FoxA1 and FoxA2 regulate growth and cellular identity in NKX2-1-positive lung adenocarcinoma

Change in cancer cell identity is well characterized as a mechanism of cancer progression and acquired resistance to targeted therapies. Lung adenocarcinoma (LUAD) exhibits significant heterogeneity in cell identity and differentiation state; these characteristics correlate directly with prognosis, response to available therapies, and acquisition of drug resistance. In previous work, we have shown that FoxA1 and FoxA2 (FoxA1/2) activate a gastric differentiation program in NKX2-1-negative LUAD. Here we investigate the role of FoxA1/2 in NKX2-1-positive LUAD. We find that FoxA1/2 are consistently expressed in NKX2-1-positive human LUAD. Foxa1/2 deletion severely impairs proliferation and significantly prolongs overall survival in a genetically engineered mouse model of KRAS-driven LUAD. FoxA1/2 activate expression of a mixed-lineage transcriptional program characterized by co-expression of pulmonary (Alveolar Type II) and gastrointestinal marker genes.
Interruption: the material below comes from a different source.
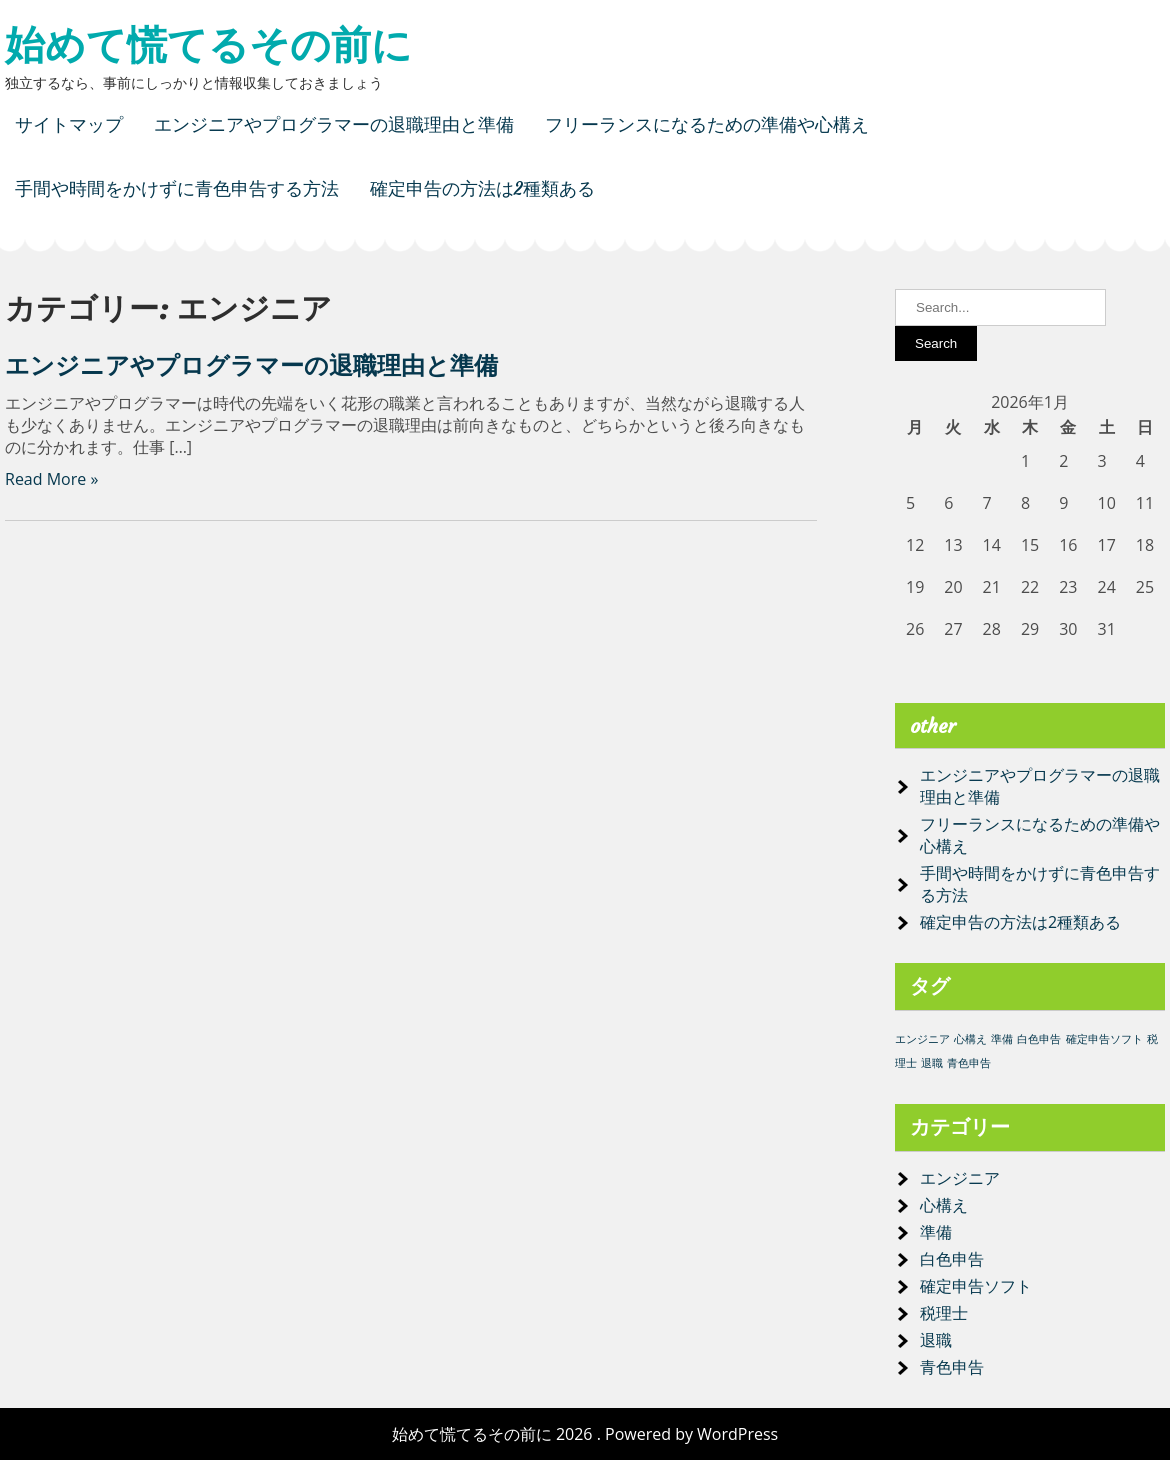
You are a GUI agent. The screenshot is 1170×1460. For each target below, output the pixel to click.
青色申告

Loss of FoxA1/2 causes a lineage switch, activating gene expression programs associated with Alveolar Type I cells and maturing squamous epithelial cells. Inhibition of NKX2-1 partially rescues the antiproliferative impact of FoxA1/2 loss, showing that NKX2-1 retains some degree of activity in FoxA1/2-null cells, despite its inability to activate canonical target genes. In summary, this study identifies FoxA1/2 expression as a novel vulnerability in NKX2-1 positive LUAD and shows that FoxA1/2 actively regulate cellular identity in this disease.